# What you will do
Express the records from the line with "You are a GUI" up to and including the line with "coordinates (792, 219)." as a numbered list, leaving out blank lines.

::::::

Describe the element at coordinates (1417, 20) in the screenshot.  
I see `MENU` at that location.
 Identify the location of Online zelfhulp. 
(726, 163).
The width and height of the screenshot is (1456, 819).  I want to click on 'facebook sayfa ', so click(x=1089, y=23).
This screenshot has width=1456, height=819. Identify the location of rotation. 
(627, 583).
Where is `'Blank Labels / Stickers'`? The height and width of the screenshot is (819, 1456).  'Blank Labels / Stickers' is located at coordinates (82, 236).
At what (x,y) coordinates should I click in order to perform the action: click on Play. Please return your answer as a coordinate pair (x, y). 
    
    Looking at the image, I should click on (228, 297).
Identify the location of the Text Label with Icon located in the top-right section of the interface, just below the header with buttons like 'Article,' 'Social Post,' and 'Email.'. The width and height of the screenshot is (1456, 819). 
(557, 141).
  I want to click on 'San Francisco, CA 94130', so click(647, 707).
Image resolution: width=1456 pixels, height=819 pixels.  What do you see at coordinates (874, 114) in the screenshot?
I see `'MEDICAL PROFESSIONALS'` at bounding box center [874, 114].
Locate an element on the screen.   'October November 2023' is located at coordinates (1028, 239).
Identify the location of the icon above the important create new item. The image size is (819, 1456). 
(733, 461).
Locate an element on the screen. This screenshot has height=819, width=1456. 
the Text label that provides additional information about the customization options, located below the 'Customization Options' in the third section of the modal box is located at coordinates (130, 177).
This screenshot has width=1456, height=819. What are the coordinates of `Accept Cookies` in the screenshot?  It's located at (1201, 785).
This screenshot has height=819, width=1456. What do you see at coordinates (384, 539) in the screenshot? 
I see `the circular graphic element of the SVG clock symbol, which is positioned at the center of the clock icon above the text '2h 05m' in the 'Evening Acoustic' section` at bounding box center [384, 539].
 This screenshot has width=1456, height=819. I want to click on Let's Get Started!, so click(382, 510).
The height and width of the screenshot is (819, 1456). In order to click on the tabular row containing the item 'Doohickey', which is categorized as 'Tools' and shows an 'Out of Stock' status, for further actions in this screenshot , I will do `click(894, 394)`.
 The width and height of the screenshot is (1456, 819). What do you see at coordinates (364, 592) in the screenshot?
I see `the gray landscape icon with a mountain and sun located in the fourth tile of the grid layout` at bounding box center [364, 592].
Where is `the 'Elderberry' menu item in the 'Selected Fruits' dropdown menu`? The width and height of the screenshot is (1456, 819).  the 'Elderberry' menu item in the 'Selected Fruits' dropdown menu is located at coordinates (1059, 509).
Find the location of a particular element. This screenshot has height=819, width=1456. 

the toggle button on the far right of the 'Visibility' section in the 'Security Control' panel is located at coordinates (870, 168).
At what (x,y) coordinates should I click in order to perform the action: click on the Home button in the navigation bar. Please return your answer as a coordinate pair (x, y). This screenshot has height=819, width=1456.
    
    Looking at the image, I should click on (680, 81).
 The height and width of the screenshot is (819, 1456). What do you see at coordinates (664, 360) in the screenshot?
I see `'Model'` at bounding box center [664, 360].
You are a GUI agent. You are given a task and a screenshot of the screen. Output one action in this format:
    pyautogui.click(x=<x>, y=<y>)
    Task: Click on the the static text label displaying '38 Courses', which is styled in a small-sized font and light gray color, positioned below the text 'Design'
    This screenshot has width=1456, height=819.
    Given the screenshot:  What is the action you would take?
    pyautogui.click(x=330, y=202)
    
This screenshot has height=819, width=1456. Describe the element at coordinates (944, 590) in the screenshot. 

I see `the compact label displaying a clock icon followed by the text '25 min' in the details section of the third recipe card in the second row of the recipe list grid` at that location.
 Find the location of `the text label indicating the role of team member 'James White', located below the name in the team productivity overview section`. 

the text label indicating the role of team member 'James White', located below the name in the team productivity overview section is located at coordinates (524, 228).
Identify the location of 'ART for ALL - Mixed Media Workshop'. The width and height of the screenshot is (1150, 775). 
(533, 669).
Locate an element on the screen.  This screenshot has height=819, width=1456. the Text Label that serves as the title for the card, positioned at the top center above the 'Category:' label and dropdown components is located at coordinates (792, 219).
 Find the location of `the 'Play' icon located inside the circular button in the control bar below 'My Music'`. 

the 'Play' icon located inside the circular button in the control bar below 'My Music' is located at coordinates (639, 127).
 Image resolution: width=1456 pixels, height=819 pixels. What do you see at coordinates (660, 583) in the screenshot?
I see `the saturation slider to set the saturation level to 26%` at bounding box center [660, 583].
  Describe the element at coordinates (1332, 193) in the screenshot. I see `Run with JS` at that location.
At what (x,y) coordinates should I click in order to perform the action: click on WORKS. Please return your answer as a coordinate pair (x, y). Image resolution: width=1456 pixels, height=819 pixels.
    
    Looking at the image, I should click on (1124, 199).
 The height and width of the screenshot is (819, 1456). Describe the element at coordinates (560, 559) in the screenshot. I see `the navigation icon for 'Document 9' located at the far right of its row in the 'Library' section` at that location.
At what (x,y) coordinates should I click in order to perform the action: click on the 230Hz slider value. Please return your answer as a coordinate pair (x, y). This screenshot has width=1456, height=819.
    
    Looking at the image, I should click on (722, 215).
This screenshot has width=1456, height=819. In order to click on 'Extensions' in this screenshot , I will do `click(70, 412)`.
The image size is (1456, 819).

::::::

# Result of this exercise
1. You are a GUI agent. You are given a task and a screenshot of the screen. Output one action in this format:
2.     pyautogui.click(x=<x>, y=<y>)
3.     Task: Click on the the static text label displaying '38 Courses', which is styled in a small-sized font and light gray color, positioned below the text 'Design'
4.     This screenshot has width=1456, height=819.
5.     Given the screenshot:  What is the action you would take?
6.     pyautogui.click(x=330, y=202)
7. This screenshot has height=819, width=1456. Describe the element at coordinates (944, 590) in the screenshot. 
8. I see `the compact label displaying a clock icon followed by the text '25 min' in the details section of the third recipe card in the second row of the recipe list grid` at that location.
9.  Find the location of `the text label indicating the role of team member 'James White', located below the name in the team productivity overview section`. 
10. the text label indicating the role of team member 'James White', located below the name in the team productivity overview section is located at coordinates (524, 228).
11. Identify the location of 'ART for ALL - Mixed Media Workshop'. The width and height of the screenshot is (1150, 775). 
12. (533, 669).
13. Locate an element on the screen.  This screenshot has height=819, width=1456. the Text Label that serves as the title for the card, positioned at the top center above the 'Category:' label and dropdown components is located at coordinates (792, 219).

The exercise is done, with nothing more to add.